▶ Extrait choisi:
☆ ☆ ☆ ☆ ☆ ☆ ☆

Sarah Guillou : Les infrastructures d’un pays sont un élément clé de sa compétitivité. Elles couvrent un ensemble large de biens publics dont le financement est plus ou moins mutualisé par l’impôt. Des infrastructures de transport (routes, tunnels, aéroports, ponts) aux infrastructures des services publics fondamentaux ("utilities" en anglais) comme l’électricité, l’eau, le gaz, elles concernent également les moyens de communication électroniques et digitale, et plus généralement l’ensemble du bâtis (école, mairie, musée, salles des fêtes, de sport..) entrepris par les collectivités publiques. Parmi cet ensemble, il n’est pas rare, comme le pointe la Cour des Comptes, de constater des constructions dont le coût est disproportionné avec la réelle utilité publique. Les investissements dans les infrastructures sont fortement soumis au tropisme des décideurs politiques qui superposent, jusqu’à parfois les confondre, l’utilité publique avec leur intérêt et notoriété personnels, sans compter les opportunités de corruption qu’offrent ces marchés publics. Nos démocraties sont encore perfectibles.

☆ ☆ ☆ ☆ ☆ ☆ ☆

▶ Exercices:
[1] D'après l'extrait sur les infrastructures, quelle institution pointe des constructions dont le coût est disproportionné avec la réelle utilité publique ?
[2] Résumez en deux phrases l'extrait sur les infrastructures.
[3] Poursuivez l'extrait sur les infrastructures à partir de sa dernière phrase.

▶ Données fournies:
☆ ☆ ☆ ☆ ☆ ☆ ☆

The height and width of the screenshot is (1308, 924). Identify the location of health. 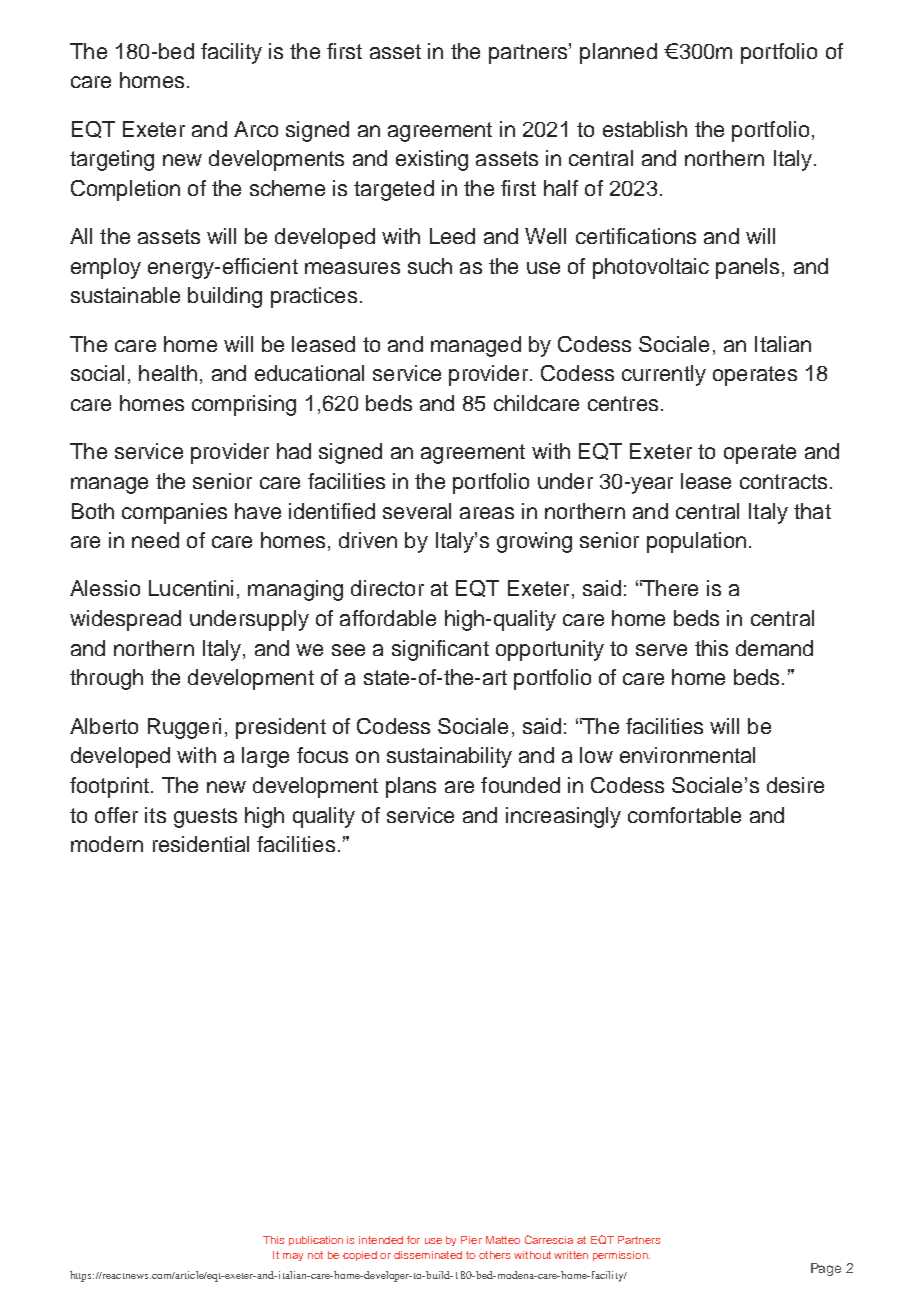
(168, 373).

☆ ☆ ☆ ☆ ☆ ☆ ☆

▶ Corrigés:
[1] La Cour des comptes.

[2] Les infrastructures d'un pays sont un élément clé de sa compétitivité et couvrent un large ensemble de biens publics : transports, services publics fondamentaux, communications électroniques et bâtiments des collectivités. Certaines constructions ont pourtant un coût disproportionné avec leur utilité publique, car les décideurs politiques confondent parfois celle-ci avec leur intérêt et leur notoriété personnels, et ces marchés publics offrent des opportunités de corruption.

[3]
Mais ces limites n’enlèvent rien à l’importance des infrastructures pour l’économie d’un pays. Leur qualité fonctionnelle participe à la compétitivité de chaque entreprise. En effet, l’activité de production sollicite à divers moments et à divers degrés les infrastructures qui l’environnent : plus elles sont de qualité et fonctionnent bien, et plus l’entreprise en bénéficie et en tire un avantage par rapport à ses concurrents.

Le fameux "Global Competitiveness Report" qui établit un classement de la compétitivité de 140 pays à partir d’un indicateur multicritère et de questions soumises aux entreprises, inclut clairement la dimension infrastructure. Il s’agit d’un des 12 piliers de l’indicateur. Et à cet égard, la France s’établit au 8ème rang sur 140, alors qu’elle atteint le rang 22 pour l’indicateur global de compétitivité (rapport 2015-2016).

Selon une étude réalisée par le Brookings Institute (voir ici), les emplois créés par les dépenses d'infrastructures de transport concernent, pour 93% d'entre eux, des postes sans haute qualification, et peuvent ainsi correspondre aux catégories de population les plus touchées par le chômage. Quels seraient les effets bénéfiques d'une relance par les infrastructures, aussi bien à court qu'à moyen termes ? Une telle politique pourrait-elle avoir du sens au niveau européen ?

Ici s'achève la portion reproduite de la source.